O Tribunal de Contas da União alertou nesta 4ª feira (16.set.2026) para o risco de deterioração financeira da Infraero. A estatal registrou prejuízo primário de R$ 540 milhões em 2024 e de R$ 775 milhões em 2025, deficit acumulado de R$ 1,315 bilhão em 2 anos. Eis a íntegra do relatório (PDF - 706 kB).
A conclusão consta de uma auditoria sobre a situação fiscal e a gestão da companhia. O acompanhamento foi aberto depois de a Infraero aparecer entre as 9 estatais com dificuldades financeiras relacionadas no 7º Relatório de Riscos Fiscais da União, elaborado pela Secretaria do Tesouro Nacional.
A auditoria constatou que a concessão de aeroportos à iniciativa privada reduziu de forma estrutural as receitas da Infraero.
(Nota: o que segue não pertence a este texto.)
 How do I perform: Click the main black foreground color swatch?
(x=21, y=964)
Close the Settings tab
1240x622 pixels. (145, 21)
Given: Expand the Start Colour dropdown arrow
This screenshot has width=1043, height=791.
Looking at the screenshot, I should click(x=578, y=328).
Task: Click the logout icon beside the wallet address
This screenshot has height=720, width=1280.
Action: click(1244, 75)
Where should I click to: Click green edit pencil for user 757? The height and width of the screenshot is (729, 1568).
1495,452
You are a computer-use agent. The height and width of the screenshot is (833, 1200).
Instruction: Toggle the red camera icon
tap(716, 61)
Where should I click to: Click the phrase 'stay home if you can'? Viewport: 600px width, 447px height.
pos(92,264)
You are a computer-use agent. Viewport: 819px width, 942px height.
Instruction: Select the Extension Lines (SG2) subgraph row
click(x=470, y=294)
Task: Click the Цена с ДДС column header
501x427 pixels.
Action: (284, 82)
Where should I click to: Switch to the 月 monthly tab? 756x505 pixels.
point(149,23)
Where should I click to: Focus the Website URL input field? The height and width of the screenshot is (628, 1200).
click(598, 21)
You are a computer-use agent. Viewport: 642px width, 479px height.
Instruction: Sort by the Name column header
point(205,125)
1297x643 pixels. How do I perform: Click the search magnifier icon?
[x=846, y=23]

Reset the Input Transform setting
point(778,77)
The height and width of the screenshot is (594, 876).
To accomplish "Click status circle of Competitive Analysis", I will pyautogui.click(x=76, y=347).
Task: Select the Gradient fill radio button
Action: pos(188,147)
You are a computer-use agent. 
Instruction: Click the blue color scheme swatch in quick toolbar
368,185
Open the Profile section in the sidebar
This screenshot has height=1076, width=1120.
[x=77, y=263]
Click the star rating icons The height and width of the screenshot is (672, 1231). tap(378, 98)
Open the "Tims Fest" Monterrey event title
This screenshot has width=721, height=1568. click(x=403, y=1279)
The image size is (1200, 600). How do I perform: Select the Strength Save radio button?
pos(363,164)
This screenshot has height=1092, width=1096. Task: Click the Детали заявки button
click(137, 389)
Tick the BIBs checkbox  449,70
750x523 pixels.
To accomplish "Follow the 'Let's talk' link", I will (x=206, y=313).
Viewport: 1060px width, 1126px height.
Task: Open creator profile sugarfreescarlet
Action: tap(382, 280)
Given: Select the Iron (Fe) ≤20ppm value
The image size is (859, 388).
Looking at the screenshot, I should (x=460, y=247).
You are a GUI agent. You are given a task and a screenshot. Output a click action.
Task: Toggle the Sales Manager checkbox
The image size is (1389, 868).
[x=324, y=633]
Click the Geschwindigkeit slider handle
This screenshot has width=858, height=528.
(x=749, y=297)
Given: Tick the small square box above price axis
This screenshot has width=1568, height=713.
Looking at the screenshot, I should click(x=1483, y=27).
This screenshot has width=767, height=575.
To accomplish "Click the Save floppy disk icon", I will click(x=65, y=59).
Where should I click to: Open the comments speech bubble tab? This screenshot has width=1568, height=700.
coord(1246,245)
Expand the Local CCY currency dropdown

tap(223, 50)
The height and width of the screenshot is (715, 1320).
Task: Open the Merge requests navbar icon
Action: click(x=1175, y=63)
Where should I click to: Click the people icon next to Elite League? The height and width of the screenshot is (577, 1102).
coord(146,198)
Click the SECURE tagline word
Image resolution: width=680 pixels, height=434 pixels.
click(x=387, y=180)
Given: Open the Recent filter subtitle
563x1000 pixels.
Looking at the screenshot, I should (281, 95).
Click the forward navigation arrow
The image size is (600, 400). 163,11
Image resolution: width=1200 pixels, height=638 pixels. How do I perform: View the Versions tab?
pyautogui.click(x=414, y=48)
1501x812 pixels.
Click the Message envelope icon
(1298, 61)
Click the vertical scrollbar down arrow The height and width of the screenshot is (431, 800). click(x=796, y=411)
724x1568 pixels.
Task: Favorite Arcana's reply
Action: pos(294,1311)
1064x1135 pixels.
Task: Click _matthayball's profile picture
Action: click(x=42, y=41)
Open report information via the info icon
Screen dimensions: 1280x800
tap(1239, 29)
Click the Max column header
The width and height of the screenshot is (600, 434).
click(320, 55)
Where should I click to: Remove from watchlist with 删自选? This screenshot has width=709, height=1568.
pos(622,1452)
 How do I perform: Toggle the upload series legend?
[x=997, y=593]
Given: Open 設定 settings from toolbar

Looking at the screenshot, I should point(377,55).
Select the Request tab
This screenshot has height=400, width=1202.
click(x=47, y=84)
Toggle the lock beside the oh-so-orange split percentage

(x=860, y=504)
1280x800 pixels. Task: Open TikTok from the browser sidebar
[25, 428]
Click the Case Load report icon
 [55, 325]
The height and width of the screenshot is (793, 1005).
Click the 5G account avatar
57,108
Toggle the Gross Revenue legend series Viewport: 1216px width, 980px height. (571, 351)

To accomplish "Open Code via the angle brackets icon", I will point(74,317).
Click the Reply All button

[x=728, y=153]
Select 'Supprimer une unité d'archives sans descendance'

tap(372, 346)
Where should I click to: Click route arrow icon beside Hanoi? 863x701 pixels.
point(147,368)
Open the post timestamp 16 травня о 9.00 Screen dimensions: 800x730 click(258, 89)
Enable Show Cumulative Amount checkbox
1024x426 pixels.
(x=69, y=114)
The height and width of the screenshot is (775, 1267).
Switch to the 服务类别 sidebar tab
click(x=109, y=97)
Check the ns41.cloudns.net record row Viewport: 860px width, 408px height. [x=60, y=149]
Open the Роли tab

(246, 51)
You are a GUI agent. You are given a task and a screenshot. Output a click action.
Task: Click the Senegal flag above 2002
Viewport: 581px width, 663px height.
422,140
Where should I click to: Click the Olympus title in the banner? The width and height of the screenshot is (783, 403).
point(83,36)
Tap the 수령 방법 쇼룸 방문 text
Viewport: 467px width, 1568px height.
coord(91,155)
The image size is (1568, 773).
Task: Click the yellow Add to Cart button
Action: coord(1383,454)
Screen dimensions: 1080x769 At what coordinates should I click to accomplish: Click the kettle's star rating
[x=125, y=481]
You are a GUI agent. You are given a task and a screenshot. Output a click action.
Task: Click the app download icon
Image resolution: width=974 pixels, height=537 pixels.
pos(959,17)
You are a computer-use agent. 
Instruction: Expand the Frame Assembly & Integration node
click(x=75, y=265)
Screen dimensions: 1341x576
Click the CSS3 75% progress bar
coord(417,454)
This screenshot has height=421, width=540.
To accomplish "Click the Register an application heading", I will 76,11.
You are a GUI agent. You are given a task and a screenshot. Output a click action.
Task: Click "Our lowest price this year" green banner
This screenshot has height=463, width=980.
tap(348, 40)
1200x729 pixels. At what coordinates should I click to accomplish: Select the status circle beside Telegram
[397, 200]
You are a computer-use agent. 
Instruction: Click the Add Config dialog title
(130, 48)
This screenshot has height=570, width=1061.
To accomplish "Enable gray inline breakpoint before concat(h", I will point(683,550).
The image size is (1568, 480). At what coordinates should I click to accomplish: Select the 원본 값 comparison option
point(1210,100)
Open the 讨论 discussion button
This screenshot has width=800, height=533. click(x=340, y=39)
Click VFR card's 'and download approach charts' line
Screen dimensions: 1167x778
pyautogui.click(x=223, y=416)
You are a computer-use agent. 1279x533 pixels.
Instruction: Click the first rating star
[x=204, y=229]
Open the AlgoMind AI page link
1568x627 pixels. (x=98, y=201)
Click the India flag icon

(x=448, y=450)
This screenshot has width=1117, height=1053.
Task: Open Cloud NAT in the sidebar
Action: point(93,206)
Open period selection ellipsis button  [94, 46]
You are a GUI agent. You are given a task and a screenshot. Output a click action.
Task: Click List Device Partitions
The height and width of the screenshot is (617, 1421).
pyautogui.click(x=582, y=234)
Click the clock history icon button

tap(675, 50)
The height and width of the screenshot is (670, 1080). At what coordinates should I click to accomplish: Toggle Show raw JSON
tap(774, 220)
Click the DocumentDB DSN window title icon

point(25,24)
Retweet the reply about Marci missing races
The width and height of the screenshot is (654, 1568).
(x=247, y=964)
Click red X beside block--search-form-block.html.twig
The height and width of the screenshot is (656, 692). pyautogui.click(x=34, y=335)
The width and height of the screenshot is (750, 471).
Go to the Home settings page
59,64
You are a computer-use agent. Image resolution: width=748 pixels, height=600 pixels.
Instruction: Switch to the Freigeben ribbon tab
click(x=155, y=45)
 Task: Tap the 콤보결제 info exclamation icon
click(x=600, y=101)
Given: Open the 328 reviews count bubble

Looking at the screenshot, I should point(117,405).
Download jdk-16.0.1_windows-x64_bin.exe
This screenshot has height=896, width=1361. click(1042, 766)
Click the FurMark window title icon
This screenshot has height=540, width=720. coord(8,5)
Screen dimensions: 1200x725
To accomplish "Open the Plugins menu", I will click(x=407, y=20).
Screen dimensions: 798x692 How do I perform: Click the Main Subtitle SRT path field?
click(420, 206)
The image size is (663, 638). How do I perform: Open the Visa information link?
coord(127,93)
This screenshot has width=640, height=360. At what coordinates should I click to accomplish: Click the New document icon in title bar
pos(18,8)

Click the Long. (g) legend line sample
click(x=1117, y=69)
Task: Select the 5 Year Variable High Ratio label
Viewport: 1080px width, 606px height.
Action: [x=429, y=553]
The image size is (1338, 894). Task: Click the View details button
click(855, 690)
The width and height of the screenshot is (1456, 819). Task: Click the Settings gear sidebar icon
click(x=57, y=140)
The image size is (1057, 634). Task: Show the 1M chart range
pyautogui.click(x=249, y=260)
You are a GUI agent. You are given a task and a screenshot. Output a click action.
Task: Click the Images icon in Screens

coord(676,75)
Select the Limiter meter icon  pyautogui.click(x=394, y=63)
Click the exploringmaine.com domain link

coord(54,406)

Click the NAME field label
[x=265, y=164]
A estatal administrava 66 aeroportos em 2011, mas passou a operar, a partir de 2024, apenas o Santos Dumont, no Rio, e terminais regionais menores. No início de 2026, a companhia administrava 22 aeroportos regionais, todos deficitários operacionalmente.
Enquanto apresentava o seu voto, o relator do processo, o ministro Benjamin Zymler, ressaltou que o caso da Infraero é compartilhado também por outras estatais. Disse que é um problema estrutural dessas companhias, que surge com a “modernização” dos setores em que atuam. Citou o caso dos Correios como equivalente.
O principal risco identificado pelo TCU foi a manutenção do limite de 6,5 milhões de passageiros por ano no Santos Dumont, único aeroporto superavitário da estatal.